One of the easiest ways to run GPT-OSS locally on consumer hardware.

# gpt-oss-20b
ollama pull gpt-oss:20b
ollama run gpt-oss:20b

# gpt-oss-120b
ollama pull gpt-oss:120b
ollama run gpt-oss:120b

Frequently Asked Questions (FAQ)

What is GPT-OSS?

GPT-OSS refers to two open-weight language models released by OpenAI: gpt-oss-120b and gpt-oss-20b. They are designed for powerful reasoning, agentic tasks, and versatile development, and can be run on your own infrastructure.

What license are the models under?

The GPT-OSS models are released under the permissive Apache 2.0 license, which allows for commercial use without copyleft restrictions or patent risk, making it ideal for experimentation, customization, and commercial deployment.

What hardware is required to run these models?

Thanks to native MXFP4 quantization, gpt-oss-120b can run efficiently on a single 80GB GPU like the NVIDIA H100. The gpt-oss-20b model is even more lightweight, requiring only 16GB of memory, making it suitable for high-end laptops or servers.

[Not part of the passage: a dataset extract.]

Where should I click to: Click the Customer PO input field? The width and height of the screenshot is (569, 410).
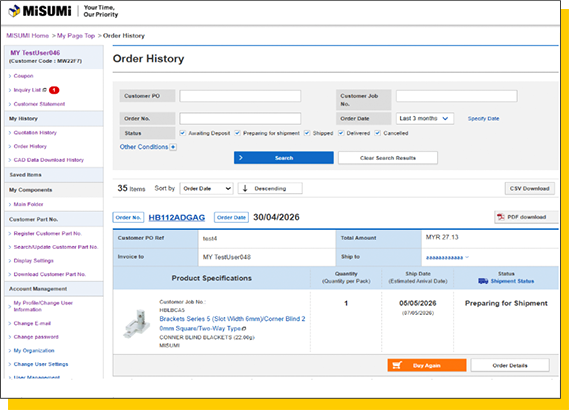(x=240, y=96)
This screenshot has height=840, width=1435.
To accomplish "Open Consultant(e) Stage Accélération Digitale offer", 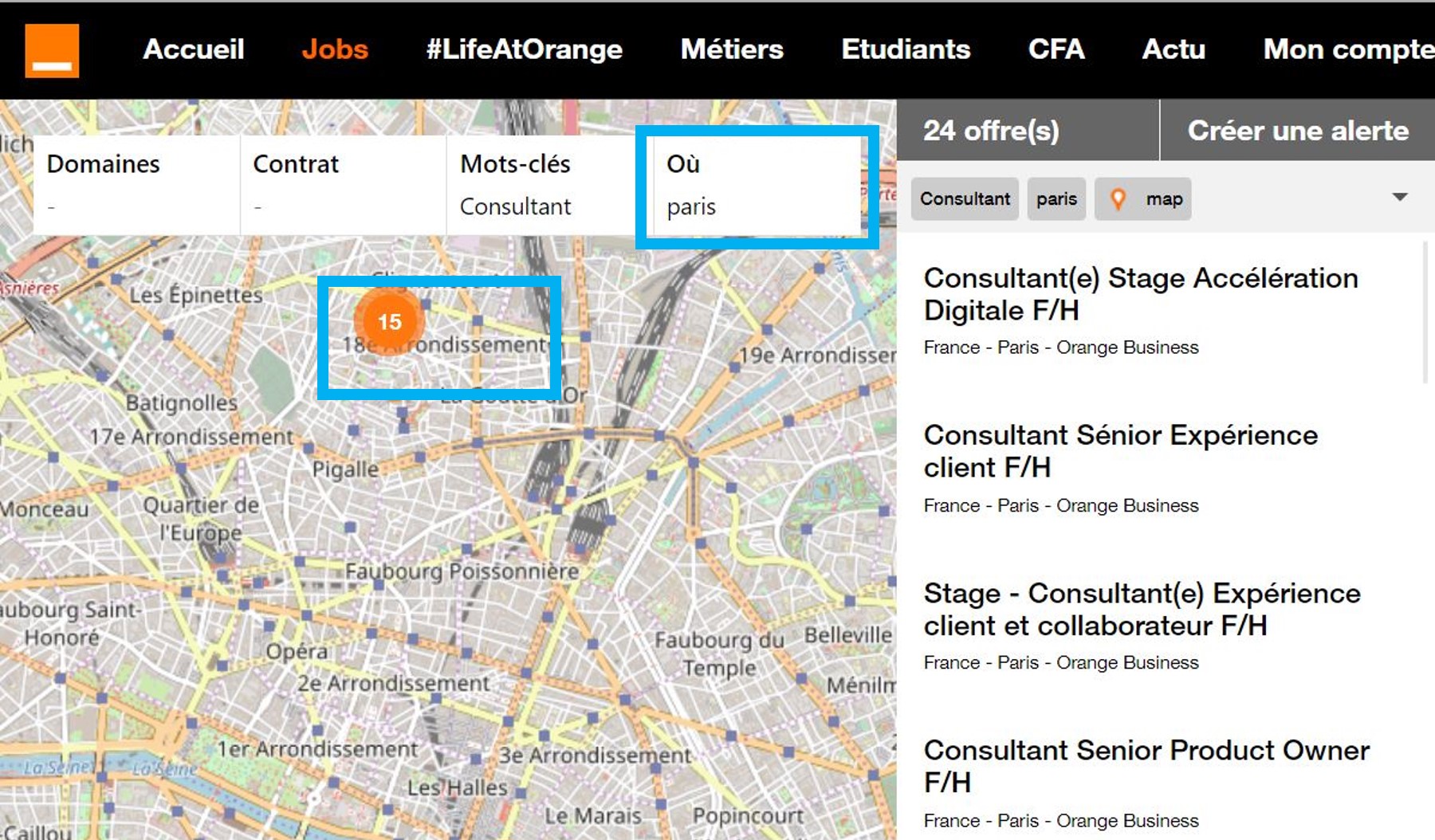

What is the Harmony chat format?

Harmony is a chat format designed specifically for the GPT-OSS models. It uses special tokens and keyword arguments to delineate message boundaries and roles (like system, developer, user). Using this format is essential for the models to function correctly and achieve optimal performance.

Can I fine-tune these models?

Yes, the GPT-OSS models fully support fine-tuning. You can customize the models for your specific use cases through Parameter-Efficient Fine-Tuning (PEFT) to achieve the best results.